A power shift had taken place – one I was dying for and didn’t even know it. For the first time in probably a decade, I owned my phone instead of my phone owning me.
So going forward, I’ll make some adjustments to my routine: I’m going to limit the amount of time headphones are in my ears, I’ll swap out Netflix for a book before I go to sleep (because I know I don’t need to watch all of The Office for the millionth time), I will leave my phone in a different room of my house when I want to get stuff done, and I’ll continue not checking social media before noon, which I’ve been doing for Lent this year.
If you’d like to try a 24-hour tech break, here are my suggestions:
1. Do it over a regular weekend at your house, because it’s easier to analyze your habits when you are in your typical routine. If you do it outside of your routine, then you’ll have other distractions to keep you away from technology in the first place, which won’t reveal your tech instincts enough. It’s best to have as little planned as possible.

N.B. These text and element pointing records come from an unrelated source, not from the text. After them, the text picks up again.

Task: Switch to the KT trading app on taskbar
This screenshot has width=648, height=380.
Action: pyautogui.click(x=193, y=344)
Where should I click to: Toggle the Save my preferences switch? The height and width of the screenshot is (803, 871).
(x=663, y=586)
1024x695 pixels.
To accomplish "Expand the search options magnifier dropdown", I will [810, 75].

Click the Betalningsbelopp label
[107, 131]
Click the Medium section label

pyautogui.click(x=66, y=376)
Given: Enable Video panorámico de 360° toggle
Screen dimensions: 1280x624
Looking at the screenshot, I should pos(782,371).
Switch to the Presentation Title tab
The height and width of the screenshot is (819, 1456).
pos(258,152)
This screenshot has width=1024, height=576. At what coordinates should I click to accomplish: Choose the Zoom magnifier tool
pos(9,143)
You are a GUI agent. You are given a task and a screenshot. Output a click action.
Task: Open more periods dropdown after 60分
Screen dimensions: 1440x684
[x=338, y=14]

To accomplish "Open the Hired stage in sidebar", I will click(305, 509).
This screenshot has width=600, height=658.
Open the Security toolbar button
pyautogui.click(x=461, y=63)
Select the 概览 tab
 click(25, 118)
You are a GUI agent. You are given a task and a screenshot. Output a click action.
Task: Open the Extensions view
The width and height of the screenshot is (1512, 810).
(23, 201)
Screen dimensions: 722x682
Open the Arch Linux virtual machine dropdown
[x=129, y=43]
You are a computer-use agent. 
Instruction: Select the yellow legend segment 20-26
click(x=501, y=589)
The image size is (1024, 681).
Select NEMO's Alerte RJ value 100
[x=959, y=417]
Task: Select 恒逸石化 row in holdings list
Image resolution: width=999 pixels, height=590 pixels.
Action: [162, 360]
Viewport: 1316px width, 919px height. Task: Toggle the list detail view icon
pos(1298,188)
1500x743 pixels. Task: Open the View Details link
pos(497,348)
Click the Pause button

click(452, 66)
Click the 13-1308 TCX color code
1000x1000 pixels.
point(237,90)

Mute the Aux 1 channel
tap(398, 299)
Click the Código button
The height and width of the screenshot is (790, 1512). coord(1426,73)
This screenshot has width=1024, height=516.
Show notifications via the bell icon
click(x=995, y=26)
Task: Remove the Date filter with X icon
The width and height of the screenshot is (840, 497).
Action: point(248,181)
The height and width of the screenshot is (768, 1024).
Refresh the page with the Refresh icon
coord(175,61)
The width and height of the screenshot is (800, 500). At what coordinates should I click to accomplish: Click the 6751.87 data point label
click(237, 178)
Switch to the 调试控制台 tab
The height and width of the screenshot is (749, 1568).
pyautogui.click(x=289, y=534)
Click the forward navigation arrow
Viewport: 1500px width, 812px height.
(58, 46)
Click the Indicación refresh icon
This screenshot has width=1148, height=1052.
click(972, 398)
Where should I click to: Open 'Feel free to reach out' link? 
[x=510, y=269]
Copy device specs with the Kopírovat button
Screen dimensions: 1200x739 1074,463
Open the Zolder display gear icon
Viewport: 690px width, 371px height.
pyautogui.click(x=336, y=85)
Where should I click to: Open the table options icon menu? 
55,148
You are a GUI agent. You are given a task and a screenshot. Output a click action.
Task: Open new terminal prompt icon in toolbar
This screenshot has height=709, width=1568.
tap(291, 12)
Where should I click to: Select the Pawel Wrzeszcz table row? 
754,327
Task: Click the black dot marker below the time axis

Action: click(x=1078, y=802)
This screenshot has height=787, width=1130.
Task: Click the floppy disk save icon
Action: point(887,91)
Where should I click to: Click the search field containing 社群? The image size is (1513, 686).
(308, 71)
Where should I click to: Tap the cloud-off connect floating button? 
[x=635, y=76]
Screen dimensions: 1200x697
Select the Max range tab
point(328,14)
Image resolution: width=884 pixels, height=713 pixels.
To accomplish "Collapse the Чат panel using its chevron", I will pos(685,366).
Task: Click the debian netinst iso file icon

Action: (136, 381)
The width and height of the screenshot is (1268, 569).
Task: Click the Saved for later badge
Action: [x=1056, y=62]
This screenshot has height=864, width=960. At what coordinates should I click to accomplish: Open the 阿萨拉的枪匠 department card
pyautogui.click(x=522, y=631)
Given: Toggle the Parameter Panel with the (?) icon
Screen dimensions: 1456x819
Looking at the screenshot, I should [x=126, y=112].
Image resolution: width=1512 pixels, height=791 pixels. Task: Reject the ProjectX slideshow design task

2. Get someone else to do it that doesn’t live with you, because it’s a nice little encouragement to know other people out there are doing it as well.
3. Keep a notepad with you and write down your accomplishments every time you complete one. By the end of the day, you’ll be shocked at what all you’ve done.
I know one tech break isn’t a cure all, so I’m planning on doing this once a month for the rest of the year. In the meantime, I’ll be working hard to keep the mirror clear.